Однажды я случайно встретил подружку моей сестры Раисы Позиной. Эта подружка была очень стройной симпатичной девушкой, и она назначила мне свидание у проходной завода, на котором она работала. Поговорили о том, о сем. Она рассказала, что ушла от мужа, который, по ее словам, вытворял с ней невообразимые вещи в постели и вообще издевался над ней. Я поинтересовался, какие такие вещи он вытворял, и она не хотела рассказывать, а потом все же рассказала. По существу, это были позиции, хорошо описанные в литературе по сексу. В следующую нашу встречу, мы поехали на берег Днепра, был уже вечер, не было куда пойти, и мы занимались любовью прямо на песке под кустиком. Так было несколько раз, после чего мы расстались по взаимному желанию.
Были или не были у меня в будущем романтические приключения такого рода, о них из моих мемуаров уже никто ничего не узнает, поскольку совсем скоро я встретил девушку своей судьбы. Но об этом чуть позже.

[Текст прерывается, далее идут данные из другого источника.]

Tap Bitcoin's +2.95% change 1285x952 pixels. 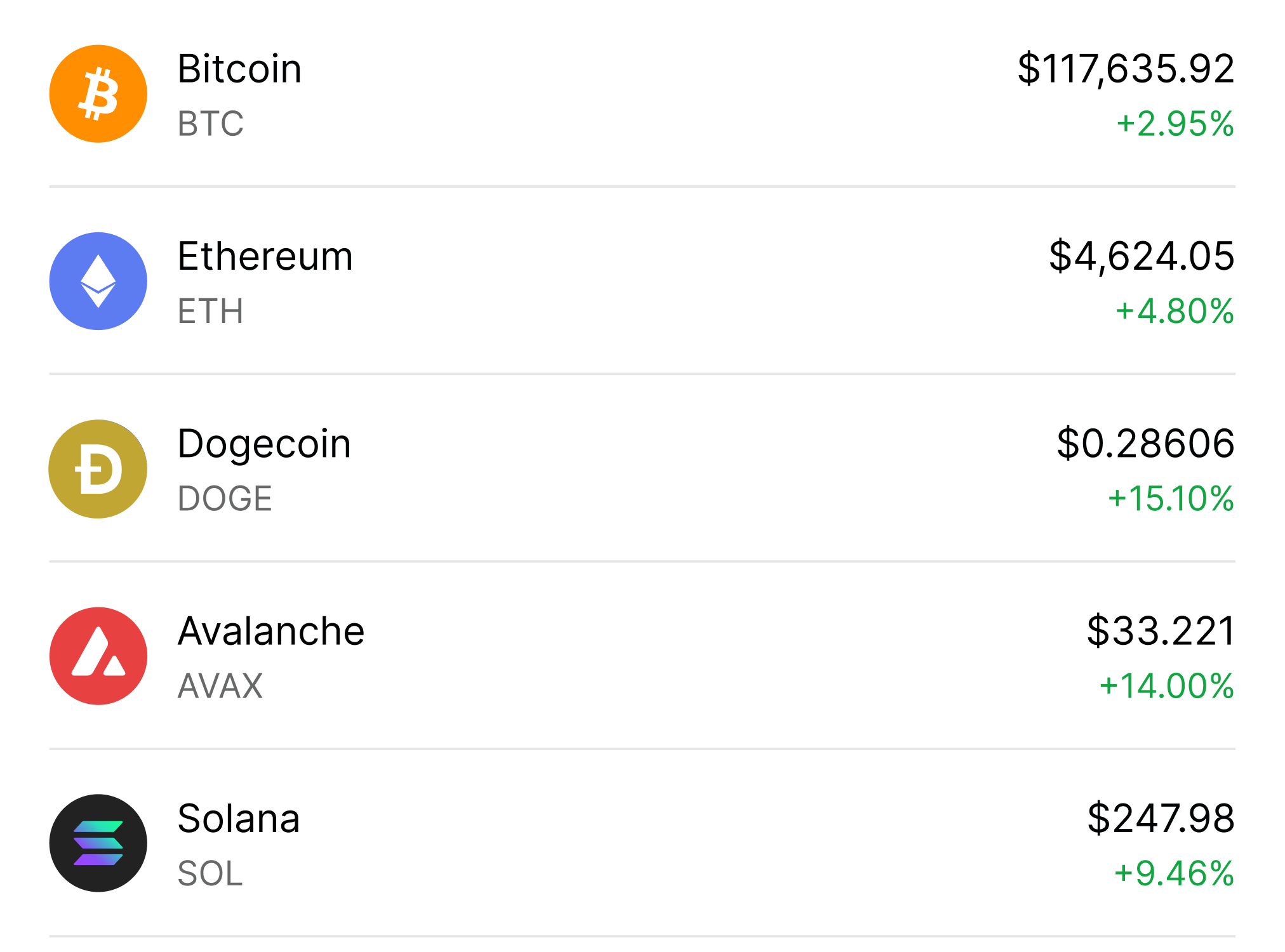[1175, 124]
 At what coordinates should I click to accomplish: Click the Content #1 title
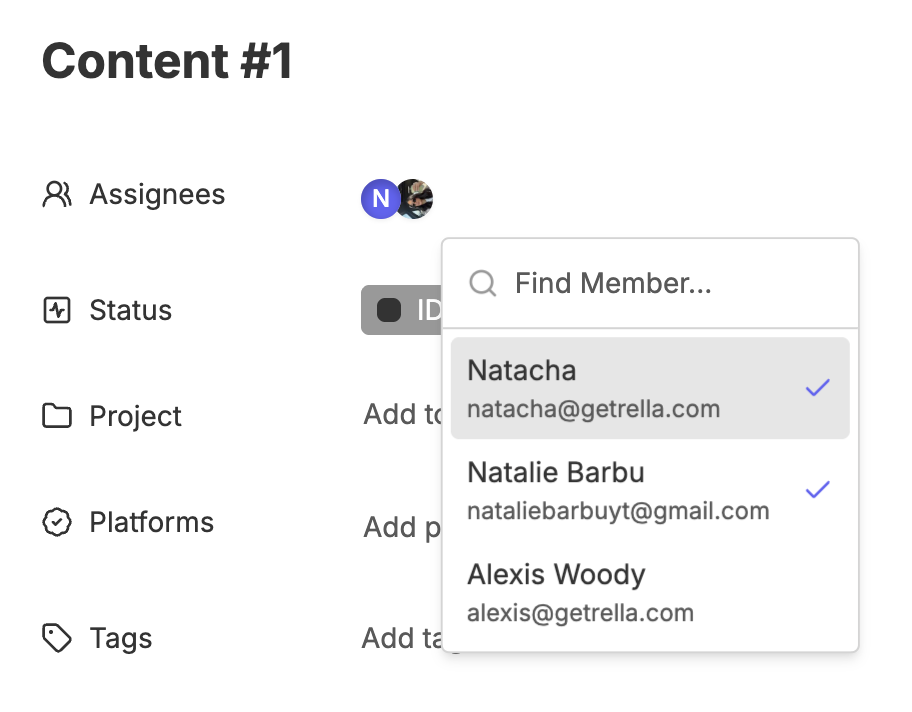167,61
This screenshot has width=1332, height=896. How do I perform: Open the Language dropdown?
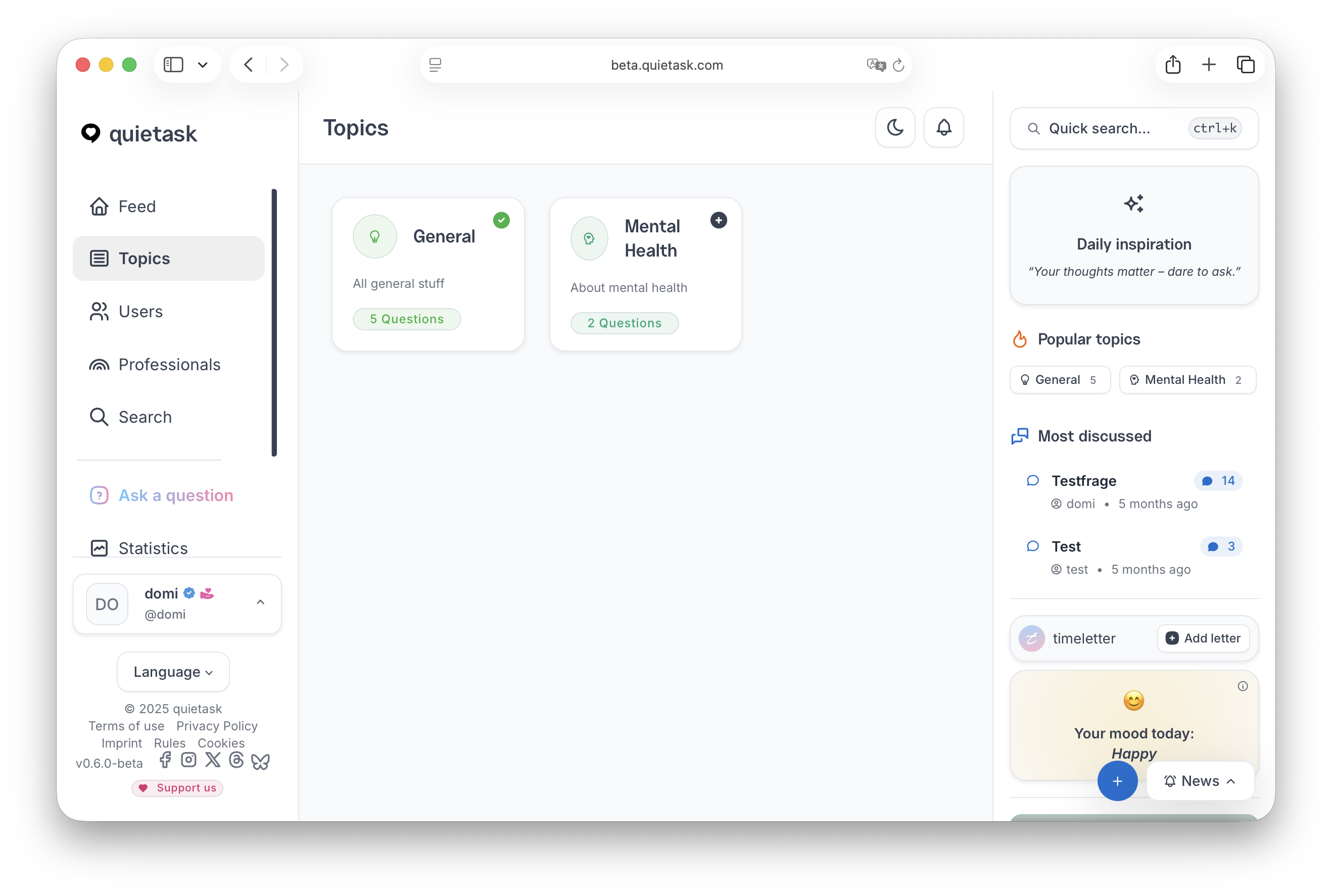click(x=173, y=672)
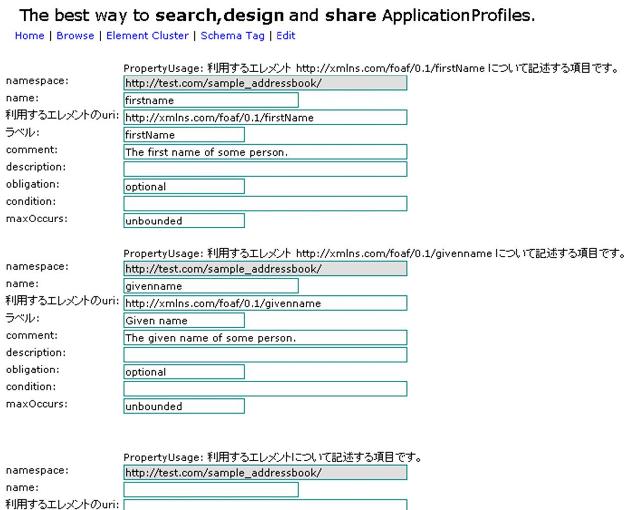Click the name field containing 'givenname'

(211, 286)
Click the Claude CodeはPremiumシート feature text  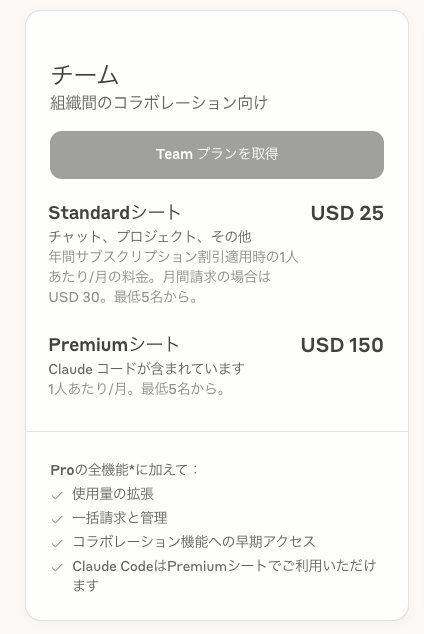(224, 575)
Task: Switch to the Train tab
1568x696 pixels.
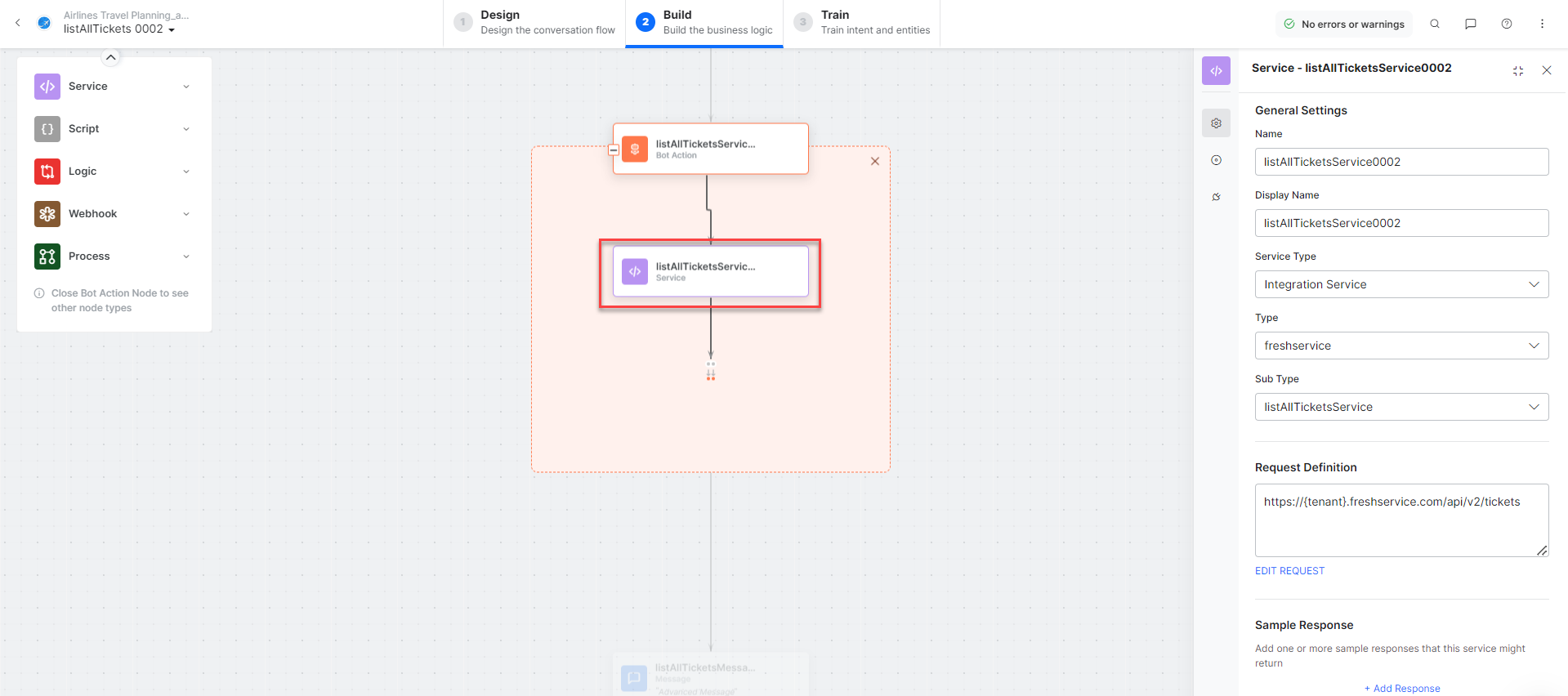Action: pyautogui.click(x=862, y=23)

Наконец, я решил еще раз проведать Никитина, и где-то в середине июня зашел к нему в Дом советов (это большое здание в Могилеве, предполагалось перенести столицу Белоруссии в Могилев, т.к. Минск в 30-ге годы находился близко от границы с Польшей). В его кабинете я обратил внимание, что он является главным архитектором города. Он был уже пожилой человек, и, по-видимому, у него была причина сменить место работы. Когда я появился, он уже принял решение взять меня на работу. Наверное, он искал кого-либо из своих знакомых, но в тресте Союзгаз они не прошли, а моя кандидатура была принята сразу. И это понятно, т.к. если раньше я работал в газовой промышленности подрядчиком, то уж конечно справлюсь с обязанностями заказчика и в последующем главного инженера базы. Итак, я отправился на место работы. Строительство базы находилось на другой стороне Днепра в районе Луполова напротив Автомобильного завода им. Кирова. Это было очень красивое место. По плану строительства недалеко от базы сжиженного газа должны были выстроить дом для ее работников. По плану треста Союзгаз инженер по строительству базы, по окончании ее сооружения, становился главным инженером этой базы. Ему полагалась трехкомнатная квартира в этом доме, также как директору базы Никитину и главному бухгалтеру (фамилию не помню). Мне стала понятна причина, почему Никитин был заинтересован в этой менее ответственной работе по сравнению с его прежней должностью, он мне потом сам рассказал об этом. Кроме того, в мое распоряжение передавалась машина ГАЗ-69Б. Все эту информацию позже я узнал от этих людей. В будущем в мои функции входили регулярные командировки в Москву с отчетами о работе базы. В общем, перспективы были отличные.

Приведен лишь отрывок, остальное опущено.